Wallace Joins Knicks, Reuniting With Woodson

GREENBURGH, N.Y. – Under the basket was Rasheed Wallace. With his new Knicks teammates Amar’e Stoudemire and Marcus Camby to his right and left going through post move drills, Wallace was grinning above his signature ungroomed beard. His wore his practice jersey backward so you could see his No. 36 below his face. His sweat pants were cut at his shins.

Inside the Knicks’ practice facility Wednesday, Wallace, 38, was still the same quirky and charismatic player that he was for 15 N.B.A. seasons. Wallace made his return to the league – after a two-year retirement – by signing what is probably a one-year veteran’s minimum deal for around $1.7 million.

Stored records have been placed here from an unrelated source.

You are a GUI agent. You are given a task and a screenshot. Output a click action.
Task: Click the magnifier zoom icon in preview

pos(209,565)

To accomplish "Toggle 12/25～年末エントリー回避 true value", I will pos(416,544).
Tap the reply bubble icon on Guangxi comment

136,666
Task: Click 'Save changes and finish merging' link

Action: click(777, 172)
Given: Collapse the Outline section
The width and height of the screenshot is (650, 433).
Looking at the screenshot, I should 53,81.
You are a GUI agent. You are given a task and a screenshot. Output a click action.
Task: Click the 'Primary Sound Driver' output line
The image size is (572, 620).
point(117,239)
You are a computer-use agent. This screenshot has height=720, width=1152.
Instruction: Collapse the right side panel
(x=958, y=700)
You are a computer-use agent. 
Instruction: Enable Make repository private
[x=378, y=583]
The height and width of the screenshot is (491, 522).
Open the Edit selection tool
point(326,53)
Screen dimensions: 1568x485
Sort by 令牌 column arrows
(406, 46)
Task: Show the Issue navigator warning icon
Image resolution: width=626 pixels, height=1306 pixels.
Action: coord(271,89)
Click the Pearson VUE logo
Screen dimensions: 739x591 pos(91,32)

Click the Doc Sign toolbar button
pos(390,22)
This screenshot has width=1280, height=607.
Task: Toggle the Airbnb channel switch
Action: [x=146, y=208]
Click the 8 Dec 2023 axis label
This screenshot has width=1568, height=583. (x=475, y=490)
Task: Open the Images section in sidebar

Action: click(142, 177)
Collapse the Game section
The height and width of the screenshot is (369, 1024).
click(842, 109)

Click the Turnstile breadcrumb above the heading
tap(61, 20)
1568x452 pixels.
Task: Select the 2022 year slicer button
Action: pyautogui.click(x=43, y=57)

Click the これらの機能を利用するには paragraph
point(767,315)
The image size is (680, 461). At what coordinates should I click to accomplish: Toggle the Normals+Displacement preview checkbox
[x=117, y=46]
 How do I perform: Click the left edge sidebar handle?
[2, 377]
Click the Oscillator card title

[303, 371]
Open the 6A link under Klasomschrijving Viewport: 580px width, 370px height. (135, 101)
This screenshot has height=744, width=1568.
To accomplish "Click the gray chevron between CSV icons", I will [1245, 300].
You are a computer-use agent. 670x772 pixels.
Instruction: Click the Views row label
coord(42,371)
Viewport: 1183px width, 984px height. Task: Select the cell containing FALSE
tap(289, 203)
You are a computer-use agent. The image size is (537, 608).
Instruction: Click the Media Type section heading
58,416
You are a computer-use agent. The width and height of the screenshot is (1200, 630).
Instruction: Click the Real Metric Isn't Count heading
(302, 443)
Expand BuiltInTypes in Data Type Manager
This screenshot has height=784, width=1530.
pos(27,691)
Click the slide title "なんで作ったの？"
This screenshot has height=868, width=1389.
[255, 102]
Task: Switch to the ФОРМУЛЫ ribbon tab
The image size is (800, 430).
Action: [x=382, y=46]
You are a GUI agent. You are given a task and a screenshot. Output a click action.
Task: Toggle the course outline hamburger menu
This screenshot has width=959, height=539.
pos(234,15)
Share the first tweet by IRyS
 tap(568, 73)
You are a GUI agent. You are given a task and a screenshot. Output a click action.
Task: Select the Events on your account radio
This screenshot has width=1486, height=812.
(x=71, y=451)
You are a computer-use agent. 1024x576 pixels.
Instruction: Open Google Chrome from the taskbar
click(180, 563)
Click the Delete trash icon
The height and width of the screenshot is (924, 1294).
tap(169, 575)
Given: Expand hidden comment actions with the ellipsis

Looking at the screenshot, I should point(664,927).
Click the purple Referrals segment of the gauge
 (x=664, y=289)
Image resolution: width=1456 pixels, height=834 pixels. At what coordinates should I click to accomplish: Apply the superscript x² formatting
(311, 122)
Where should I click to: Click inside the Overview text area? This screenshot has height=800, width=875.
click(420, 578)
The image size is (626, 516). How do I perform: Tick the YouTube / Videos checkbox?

Wallace, who received offers from multiple N.B.A. teams the last two years, said he wanted to play for only one coach: Mike Woodson. It was Woodson, perhaps with perfect timing, who called Wallace in May. That was the same month the Knicks removed his interim title.”He asked me if I still wanted to play,” Wallace said of Woodson, who coached him as an assistant in Detroit. “It meant a lot that Coach Woodson still has that feeling that I can be a positive influence on this team.”

Still, the Knicks already have a crowded frontcourt. Wallace also represents a continuation of the Knicks’ emphasis this off-season on acquiring more experienced players. According to Stats L.L.C., the average age of 13 Knicks players under contract is 32 years 240 days. That makes them the oldest team in league history. Wallace is the fourth-oldest player on the team behind Jason Kidd (39), Kurt Thomas (39) and Camby (38).

The Knicks are taking a gamble that Wallace will stay healthy, not be the volatile player who led the league in technical fouls and not disrupt the team’s chemistry (the Knicks already have J. R. Smith, who is also known as being unpredictable and temperamental).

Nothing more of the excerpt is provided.